WORK REQUEST 1:
According to the camel passage, which species has the inflatable palatine diverticulum?
WORK REQUEST 2:
Using the camel passage, explain why the dhula is described as seemingly unique to the dromedary.

Everybody knows that camels are weird. As you’ll know if you’ve been keeping an eye on SV-POW! lately, we’ve recently been quite taken with their necks. But it’s not just camel’s necks that are weird. Here, we embark on another look at the sometimes bizarre pouches, pockets and sacs present in certain mammals, most of which are outgrowths of the respiratory system.
Relatively little known is that (some) camels possess an inflatable diverticulum on the palate, termed the dhula, dulaa, gulah, goola, qulla or pálu, and known technically as the vesica palatina or palatine diverticulum. It seems unique to the Dromedary Camelus dromedarius (where it’s present in both adult males and females): people have looked for it in the Bactrian camel and Llama and have shown it to be absent [screen-captures above shows inflated dhula in an Australian dromedary, as seen in a memorable scene from BBC’s Wild Down Under, © BBC].

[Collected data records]
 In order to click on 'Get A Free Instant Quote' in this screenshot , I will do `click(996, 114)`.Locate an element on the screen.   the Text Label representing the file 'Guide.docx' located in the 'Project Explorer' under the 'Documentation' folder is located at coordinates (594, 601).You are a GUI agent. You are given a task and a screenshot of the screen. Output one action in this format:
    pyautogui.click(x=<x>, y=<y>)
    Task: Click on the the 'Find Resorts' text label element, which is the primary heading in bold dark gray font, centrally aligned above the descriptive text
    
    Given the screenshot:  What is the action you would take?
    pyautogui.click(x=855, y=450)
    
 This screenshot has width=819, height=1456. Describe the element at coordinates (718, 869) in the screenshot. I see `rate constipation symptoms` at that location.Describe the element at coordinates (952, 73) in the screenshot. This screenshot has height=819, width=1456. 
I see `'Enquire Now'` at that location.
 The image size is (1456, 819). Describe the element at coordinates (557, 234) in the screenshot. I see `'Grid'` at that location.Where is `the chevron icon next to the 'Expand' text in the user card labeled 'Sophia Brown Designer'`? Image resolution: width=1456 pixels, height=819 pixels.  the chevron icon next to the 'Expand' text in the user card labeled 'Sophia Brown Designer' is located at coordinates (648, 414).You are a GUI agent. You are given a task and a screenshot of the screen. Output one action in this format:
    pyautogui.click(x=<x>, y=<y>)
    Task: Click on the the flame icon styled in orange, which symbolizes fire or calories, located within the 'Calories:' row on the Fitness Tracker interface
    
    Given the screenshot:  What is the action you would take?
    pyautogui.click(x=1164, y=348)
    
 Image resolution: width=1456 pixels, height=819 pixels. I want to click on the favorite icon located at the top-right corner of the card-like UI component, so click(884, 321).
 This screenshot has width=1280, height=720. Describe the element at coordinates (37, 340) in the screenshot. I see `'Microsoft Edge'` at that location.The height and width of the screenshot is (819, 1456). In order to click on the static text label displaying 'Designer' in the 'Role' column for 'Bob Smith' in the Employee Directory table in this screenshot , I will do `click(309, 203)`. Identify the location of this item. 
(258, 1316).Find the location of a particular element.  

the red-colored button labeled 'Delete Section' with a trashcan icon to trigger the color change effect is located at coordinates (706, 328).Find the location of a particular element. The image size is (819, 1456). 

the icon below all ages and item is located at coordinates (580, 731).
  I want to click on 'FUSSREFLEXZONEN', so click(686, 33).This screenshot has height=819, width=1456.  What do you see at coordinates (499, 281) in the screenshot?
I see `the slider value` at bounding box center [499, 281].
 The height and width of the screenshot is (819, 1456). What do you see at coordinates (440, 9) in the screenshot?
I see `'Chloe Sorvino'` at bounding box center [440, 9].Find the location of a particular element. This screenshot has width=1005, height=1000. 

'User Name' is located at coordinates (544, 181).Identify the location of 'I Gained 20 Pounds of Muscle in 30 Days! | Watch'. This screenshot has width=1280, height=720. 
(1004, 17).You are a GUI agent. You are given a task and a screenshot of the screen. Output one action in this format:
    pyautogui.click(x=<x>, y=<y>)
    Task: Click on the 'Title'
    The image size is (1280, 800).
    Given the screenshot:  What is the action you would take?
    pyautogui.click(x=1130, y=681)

RESPONSE 1:
The Dromedary, Camelus dromedarius.

RESPONSE 2:
The dhula is present in dromedaries, in both adult males and females. People have looked for it in the Bactrian camel and the llama and have shown it to be absent in them.